O que se espera liquidar, então, é esta suposição de saber que se estabelece no eixo da relação narcísica e que tende a exercer o fechamento do inconsciente.
Lacan chamou este eixo narcísico, imaginário, de muro da linguagem. Isto pode parecer estranho, colocar a linguagem no eixo imaginário, uma vez que a linguagem seria simbólica. No entanto, o que temos aqui é um muro da linguagem que se constitui pelo véu do sentido que impregna a fala do sujeito quando ele se dirige ao outro, exatamente para escamotear a sua relação ao Outro.

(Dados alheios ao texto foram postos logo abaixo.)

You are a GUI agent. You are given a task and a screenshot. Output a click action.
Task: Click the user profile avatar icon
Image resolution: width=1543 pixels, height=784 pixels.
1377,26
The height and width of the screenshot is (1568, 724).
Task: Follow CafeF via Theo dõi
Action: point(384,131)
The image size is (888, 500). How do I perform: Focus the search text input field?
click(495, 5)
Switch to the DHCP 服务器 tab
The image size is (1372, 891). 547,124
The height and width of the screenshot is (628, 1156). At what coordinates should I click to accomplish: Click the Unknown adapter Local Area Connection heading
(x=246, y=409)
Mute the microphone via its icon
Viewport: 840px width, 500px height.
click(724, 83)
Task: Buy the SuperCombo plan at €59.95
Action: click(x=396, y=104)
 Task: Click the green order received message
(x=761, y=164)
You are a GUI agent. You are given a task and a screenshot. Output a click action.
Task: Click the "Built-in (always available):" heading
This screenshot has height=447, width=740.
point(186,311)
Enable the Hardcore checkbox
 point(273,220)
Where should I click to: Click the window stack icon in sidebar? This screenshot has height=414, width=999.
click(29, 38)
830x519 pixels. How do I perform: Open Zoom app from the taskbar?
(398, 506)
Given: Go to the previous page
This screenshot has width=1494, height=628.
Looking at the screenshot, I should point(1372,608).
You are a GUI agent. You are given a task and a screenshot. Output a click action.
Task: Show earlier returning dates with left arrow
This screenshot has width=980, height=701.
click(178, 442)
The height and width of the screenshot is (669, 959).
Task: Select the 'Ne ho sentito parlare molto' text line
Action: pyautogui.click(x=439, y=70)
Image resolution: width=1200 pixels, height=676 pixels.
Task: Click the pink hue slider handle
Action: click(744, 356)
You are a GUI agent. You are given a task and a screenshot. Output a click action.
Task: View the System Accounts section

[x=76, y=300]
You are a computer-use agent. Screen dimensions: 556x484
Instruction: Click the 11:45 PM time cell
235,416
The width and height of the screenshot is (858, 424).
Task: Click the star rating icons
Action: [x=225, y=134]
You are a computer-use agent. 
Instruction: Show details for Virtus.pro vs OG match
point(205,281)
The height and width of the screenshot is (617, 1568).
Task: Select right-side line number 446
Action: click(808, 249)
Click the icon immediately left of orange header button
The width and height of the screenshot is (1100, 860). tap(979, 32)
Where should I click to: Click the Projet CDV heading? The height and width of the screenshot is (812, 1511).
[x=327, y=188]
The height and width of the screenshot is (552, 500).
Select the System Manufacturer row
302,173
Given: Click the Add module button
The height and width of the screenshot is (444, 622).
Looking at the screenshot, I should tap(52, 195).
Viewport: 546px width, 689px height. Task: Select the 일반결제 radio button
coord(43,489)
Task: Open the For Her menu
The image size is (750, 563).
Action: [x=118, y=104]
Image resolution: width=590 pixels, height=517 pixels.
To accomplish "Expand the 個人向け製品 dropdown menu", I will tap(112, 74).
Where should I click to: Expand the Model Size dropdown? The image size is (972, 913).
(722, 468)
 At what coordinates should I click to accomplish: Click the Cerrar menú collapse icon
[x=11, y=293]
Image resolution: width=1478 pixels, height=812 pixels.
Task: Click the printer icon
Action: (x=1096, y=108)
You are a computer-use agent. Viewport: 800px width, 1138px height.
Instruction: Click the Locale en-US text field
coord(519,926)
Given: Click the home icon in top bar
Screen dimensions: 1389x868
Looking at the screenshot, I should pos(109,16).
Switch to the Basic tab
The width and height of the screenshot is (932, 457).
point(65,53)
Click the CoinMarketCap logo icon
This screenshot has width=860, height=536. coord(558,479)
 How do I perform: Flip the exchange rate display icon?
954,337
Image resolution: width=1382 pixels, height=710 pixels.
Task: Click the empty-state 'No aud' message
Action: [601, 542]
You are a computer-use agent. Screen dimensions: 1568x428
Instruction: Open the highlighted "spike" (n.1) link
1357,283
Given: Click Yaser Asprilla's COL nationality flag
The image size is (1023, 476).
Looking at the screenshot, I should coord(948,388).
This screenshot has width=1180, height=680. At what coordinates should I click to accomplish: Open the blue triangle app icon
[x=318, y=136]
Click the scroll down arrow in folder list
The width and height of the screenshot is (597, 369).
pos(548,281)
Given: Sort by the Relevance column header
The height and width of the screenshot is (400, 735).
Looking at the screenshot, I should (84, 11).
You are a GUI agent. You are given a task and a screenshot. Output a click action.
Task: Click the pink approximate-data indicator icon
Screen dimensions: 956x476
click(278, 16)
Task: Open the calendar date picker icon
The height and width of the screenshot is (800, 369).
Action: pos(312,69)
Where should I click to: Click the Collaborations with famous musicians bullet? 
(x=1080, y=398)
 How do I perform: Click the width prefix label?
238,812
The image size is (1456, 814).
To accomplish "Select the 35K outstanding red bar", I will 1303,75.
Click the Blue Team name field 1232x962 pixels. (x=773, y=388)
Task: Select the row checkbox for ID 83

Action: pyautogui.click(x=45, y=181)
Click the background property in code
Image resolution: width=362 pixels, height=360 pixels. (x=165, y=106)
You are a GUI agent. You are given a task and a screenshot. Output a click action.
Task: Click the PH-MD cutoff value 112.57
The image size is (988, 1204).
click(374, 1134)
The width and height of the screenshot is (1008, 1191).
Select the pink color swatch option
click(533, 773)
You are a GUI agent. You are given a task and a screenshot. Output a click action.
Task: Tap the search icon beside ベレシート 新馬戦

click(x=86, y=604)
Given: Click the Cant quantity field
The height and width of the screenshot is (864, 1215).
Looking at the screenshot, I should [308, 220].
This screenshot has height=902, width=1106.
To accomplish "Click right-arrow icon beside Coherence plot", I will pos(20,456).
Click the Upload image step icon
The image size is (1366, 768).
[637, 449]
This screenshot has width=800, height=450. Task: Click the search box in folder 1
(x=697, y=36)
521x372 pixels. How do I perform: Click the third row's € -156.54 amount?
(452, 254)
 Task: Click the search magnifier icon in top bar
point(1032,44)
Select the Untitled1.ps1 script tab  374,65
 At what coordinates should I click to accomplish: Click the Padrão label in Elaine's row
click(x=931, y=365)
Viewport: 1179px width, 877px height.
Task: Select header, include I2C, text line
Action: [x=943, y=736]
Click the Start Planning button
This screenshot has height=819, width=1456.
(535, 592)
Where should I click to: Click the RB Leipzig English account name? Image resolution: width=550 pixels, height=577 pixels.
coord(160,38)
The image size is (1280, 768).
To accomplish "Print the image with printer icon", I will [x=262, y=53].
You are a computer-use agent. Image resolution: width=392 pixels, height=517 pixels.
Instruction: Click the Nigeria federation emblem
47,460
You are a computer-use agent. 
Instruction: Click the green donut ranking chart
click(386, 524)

Desta forma estará impedido o acesso do Simbólico ao Real, estabelecido, aqui, pelo eixo A - S. Ora, cada vez que o analista intervém, ele o faz do lugar do Outro, como nos diz Lacan em "A direção do tratamento...", promovendo uma brecha neste muro da linguagem, esburacando esta cortina de sentido que cega o sujeito. Este momento se traduz, na clínica, por aquela surpresa que têm, analista e analisante, quando o sujeito que está falando no divã, imerso e gozando de um sentido preestabelecido, percebe-se pego em um vazio que produz uma mudança. Este momento é fugaz, mas fundamental. É o momento quando podemos testemunhar o aparecimento do sujeito como resposta do real no estabelecimento de um novo sentido que se apresenta promovendo o fechamento do inconsciente. Podemos dizer que é isto que produz um ato: relança o sujeito em uma nova cadeia significante, uma nova série produzindo no lugar da verdade um saber que possa sustentar a causa de desejo”.